--- Data for the task Enclosed Below ---
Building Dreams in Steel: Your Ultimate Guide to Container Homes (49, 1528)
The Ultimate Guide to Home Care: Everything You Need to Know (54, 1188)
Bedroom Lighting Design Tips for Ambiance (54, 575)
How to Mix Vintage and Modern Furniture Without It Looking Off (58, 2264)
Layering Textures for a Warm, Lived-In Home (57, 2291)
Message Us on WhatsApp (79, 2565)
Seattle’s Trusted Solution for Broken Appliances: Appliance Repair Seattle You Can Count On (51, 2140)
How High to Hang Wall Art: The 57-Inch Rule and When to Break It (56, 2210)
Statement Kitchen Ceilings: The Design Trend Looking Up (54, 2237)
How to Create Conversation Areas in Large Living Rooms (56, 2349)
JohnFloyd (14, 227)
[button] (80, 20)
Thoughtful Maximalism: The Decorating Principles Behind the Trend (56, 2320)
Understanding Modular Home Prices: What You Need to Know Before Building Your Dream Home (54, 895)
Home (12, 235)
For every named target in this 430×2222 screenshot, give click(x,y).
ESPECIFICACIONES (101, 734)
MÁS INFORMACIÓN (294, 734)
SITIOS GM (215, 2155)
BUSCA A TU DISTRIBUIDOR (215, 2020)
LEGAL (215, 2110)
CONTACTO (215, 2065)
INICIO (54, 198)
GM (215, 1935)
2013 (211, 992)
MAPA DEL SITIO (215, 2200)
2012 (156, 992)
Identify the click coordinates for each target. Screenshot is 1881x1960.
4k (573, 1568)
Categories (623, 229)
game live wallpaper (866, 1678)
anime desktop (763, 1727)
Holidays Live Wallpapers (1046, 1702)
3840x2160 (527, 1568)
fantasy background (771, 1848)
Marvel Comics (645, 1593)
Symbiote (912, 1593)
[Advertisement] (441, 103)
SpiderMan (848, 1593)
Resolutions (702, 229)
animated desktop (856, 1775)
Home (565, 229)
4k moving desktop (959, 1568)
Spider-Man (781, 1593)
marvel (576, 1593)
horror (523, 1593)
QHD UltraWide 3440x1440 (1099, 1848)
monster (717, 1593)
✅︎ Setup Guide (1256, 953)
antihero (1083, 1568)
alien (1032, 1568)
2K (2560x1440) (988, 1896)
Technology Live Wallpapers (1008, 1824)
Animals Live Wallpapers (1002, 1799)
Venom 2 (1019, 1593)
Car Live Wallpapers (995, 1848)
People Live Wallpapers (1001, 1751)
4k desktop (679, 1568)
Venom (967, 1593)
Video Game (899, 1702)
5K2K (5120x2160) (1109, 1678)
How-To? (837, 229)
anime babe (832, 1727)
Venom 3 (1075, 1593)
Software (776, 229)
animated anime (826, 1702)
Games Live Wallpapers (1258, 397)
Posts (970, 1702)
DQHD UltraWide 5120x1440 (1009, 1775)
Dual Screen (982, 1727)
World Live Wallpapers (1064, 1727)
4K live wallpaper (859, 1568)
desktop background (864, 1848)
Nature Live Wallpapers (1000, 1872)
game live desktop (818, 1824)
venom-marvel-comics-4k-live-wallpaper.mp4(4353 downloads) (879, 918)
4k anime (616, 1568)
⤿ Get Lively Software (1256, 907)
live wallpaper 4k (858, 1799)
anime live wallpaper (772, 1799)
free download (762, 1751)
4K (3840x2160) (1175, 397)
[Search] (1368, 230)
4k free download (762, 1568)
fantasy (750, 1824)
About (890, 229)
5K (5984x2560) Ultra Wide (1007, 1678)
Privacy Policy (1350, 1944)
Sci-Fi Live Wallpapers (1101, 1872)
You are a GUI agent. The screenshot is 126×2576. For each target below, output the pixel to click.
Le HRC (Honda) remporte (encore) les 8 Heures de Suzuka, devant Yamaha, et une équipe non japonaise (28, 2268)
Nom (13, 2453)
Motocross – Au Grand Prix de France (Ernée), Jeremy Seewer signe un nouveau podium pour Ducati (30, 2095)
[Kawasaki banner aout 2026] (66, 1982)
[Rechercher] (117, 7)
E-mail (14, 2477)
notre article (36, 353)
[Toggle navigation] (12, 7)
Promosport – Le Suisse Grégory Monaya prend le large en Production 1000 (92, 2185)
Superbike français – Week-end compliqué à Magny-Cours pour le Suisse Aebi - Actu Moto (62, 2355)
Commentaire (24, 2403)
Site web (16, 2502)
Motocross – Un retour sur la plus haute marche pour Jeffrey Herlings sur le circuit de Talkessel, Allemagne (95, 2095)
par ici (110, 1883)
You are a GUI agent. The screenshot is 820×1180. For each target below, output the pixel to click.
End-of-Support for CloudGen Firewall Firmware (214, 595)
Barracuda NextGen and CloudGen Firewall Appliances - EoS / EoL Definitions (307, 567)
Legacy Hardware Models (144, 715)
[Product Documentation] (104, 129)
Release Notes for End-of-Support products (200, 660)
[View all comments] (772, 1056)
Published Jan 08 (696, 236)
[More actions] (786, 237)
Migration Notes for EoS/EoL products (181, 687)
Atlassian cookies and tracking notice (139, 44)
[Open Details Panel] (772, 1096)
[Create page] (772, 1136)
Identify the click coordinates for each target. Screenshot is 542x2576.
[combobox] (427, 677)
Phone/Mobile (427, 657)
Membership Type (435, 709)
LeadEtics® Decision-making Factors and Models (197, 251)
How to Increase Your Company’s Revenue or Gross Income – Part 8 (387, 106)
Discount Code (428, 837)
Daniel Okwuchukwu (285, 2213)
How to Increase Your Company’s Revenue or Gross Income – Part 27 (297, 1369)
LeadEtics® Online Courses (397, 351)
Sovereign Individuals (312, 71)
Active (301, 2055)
--- End of Enclosed Data for the task ---
◆ Assignment:
Give back exactly the material above from its opening line to the line bearing "Message Us on WhatsApp (79, 2565)".

◆ Written reply:
Building Dreams in Steel: Your Ultimate Guide to Container Homes (49, 1528)
The Ultimate Guide to Home Care: Everything You Need to Know (54, 1188)
Bedroom Lighting Design Tips for Ambiance (54, 575)
How to Mix Vintage and Modern Furniture Without It Looking Off (58, 2264)
Layering Textures for a Warm, Lived-In Home (57, 2291)
Message Us on WhatsApp (79, 2565)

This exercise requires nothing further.